Note that the coalition–formed of “trade associations, advocacy groups, and corporations”–calls itself favoring “pro-growth tax policies”. But what it means is favoring tax cuts. It is arguable that tax cuts support economic growth–at best they are a second-rate stimulus compared to direct government spending on public and human infrastructure that provides long-term support for economic stability– such as public transportation, public communication networks, development of alternative energy sources, education (K1-university), and basic research.

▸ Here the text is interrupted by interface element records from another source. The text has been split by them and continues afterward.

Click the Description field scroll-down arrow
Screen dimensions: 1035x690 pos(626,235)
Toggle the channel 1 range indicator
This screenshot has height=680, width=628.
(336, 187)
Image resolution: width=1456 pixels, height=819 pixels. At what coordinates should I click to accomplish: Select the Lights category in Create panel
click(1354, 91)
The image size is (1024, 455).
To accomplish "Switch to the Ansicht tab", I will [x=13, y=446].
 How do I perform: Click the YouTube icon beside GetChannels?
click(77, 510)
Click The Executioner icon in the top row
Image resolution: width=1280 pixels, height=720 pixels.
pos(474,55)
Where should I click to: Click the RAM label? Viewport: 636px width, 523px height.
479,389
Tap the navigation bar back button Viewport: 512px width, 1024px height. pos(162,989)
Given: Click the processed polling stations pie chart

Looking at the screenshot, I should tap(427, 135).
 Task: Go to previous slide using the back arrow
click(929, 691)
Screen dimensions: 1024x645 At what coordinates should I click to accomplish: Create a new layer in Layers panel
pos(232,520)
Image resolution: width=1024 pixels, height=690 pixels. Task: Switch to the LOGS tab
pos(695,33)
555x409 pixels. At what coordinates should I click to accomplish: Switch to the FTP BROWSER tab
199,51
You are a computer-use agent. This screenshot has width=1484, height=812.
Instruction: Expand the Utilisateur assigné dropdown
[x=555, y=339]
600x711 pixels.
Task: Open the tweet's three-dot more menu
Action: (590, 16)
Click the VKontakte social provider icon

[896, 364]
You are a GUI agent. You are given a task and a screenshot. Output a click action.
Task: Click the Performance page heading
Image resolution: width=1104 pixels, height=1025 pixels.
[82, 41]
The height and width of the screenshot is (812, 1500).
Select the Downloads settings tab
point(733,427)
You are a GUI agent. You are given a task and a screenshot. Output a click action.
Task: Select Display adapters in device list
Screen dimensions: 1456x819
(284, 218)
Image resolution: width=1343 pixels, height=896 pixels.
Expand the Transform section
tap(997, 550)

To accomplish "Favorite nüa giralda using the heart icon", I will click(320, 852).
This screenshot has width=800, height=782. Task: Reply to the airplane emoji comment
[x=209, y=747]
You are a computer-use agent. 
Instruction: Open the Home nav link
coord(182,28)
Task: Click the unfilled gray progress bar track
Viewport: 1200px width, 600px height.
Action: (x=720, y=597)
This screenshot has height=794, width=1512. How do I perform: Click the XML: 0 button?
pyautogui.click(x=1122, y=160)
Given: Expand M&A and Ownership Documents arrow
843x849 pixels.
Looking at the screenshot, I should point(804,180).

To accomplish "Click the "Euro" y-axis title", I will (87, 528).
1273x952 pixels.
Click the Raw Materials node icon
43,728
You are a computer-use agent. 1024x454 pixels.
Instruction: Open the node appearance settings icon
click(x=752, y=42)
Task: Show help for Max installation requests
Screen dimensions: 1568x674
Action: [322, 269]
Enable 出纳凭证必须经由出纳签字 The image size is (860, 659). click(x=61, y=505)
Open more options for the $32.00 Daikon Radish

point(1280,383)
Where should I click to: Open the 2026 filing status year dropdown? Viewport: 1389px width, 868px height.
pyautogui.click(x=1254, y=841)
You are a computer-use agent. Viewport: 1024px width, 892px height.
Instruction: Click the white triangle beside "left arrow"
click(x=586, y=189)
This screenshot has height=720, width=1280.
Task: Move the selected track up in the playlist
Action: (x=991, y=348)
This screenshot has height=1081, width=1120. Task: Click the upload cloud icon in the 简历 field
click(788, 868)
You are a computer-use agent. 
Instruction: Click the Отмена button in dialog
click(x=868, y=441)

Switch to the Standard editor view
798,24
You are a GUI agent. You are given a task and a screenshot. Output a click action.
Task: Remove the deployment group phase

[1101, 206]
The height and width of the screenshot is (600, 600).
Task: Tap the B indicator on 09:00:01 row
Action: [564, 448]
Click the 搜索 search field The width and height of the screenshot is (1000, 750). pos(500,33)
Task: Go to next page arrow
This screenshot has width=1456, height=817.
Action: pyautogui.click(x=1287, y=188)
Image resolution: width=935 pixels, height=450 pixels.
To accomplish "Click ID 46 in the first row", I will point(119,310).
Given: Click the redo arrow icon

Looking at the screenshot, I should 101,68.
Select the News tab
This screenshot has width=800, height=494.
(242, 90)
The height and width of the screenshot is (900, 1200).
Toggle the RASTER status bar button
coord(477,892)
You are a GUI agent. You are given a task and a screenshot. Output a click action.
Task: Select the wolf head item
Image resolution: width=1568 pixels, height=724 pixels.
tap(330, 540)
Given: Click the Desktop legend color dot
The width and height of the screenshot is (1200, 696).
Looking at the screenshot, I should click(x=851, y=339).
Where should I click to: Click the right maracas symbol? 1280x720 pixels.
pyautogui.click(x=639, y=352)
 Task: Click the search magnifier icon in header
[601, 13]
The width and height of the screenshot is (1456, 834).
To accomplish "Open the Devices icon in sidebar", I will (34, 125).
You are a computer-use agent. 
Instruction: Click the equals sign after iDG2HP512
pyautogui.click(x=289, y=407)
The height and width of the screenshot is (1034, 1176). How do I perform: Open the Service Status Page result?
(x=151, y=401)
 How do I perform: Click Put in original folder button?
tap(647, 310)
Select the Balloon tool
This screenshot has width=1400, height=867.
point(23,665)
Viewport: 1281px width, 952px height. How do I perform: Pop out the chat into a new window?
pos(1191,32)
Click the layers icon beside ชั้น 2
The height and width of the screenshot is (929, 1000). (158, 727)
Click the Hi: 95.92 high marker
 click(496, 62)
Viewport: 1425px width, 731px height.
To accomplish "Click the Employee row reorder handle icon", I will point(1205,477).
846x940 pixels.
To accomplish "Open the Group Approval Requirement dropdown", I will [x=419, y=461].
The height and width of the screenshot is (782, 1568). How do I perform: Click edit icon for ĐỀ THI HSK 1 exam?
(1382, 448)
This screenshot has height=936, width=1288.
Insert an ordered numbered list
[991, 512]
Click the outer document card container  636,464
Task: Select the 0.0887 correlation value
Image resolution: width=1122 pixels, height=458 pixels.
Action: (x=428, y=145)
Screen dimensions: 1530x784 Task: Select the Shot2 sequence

These claims that the tax cuts help small businesses are at best dubious. (See, e.g., yesterday’s post outlining various reasons why the capital gains preference has very little to do with stimulating entreprenuership or helping small businesses.) The coalition tries to cast the Bush tax cuts in terms of job creation. But the fact is, the Bush regime had a lousy record for job creation, and the tax cuts that were especially favorable to corporations probably did almost nothing to contribute to job creation. The “American Job Creation Act of 2004” for example, mainly acted as a tax cut for multinational corporations that used the very low taxation of repatriated money to pay big dividends to shareholders even while they were laying off thousands of workers. Similarly, expensing provisions and other tax cut provisions (especially for oil and gas industry and other targeted industrial provisions) mainly gave more money to managers and owners, not workers. Real wages of workers have fallen, while corporations sit on big kitties of cash–keeping the productivity gains for managers and owners and not sharing them with workers and certainly not creating new jobs for new workers.

What about the small company owners that the National Federal of Independent Business brings in to calim that any tax increase is a job killer? See Bloomberg article, above. That’s a superficially self-serving claim that is probably in truth a case of blind greed keeping business owners from admitting that federal dollars spent for unemployment, infrastructure, education and other important programs will actually create a more sustainable economy that will be better for their businesses. A little bit more in taxes now will have positive impact, not negative, on the economy. And those arguments also leave out a few of the details–like the fact that the proposed tax increase on joint returns with $250,000 or more impacts very, very few small businesses.

The hypocrisy is also evident, as coalition members refuse to limit extension of the tax breaks to the lower income group, even while they complain about deficits. The deficit argument is essentially brought out to create fear in average voters and to provide a salient objection to any additional spending that does not directly go to the benefit of business managers and owners, but it isn’t a real concern since it doesn’t enter into the discussion of whether or not to extend tax breaks to the wealthy who don’t need them.

Regretably, the Democrats don’t have much backbone on this issue. Senators Conrad and Bayh, for example, have accepted the idea that it is problematic to raise taxes on anybody during an economic slowdown. That their position doesn’t make sense–a little bit more in taxes on the wealthiest Americans won’t really affect either consumption or investment in new businesses–doesn’t seem to matter.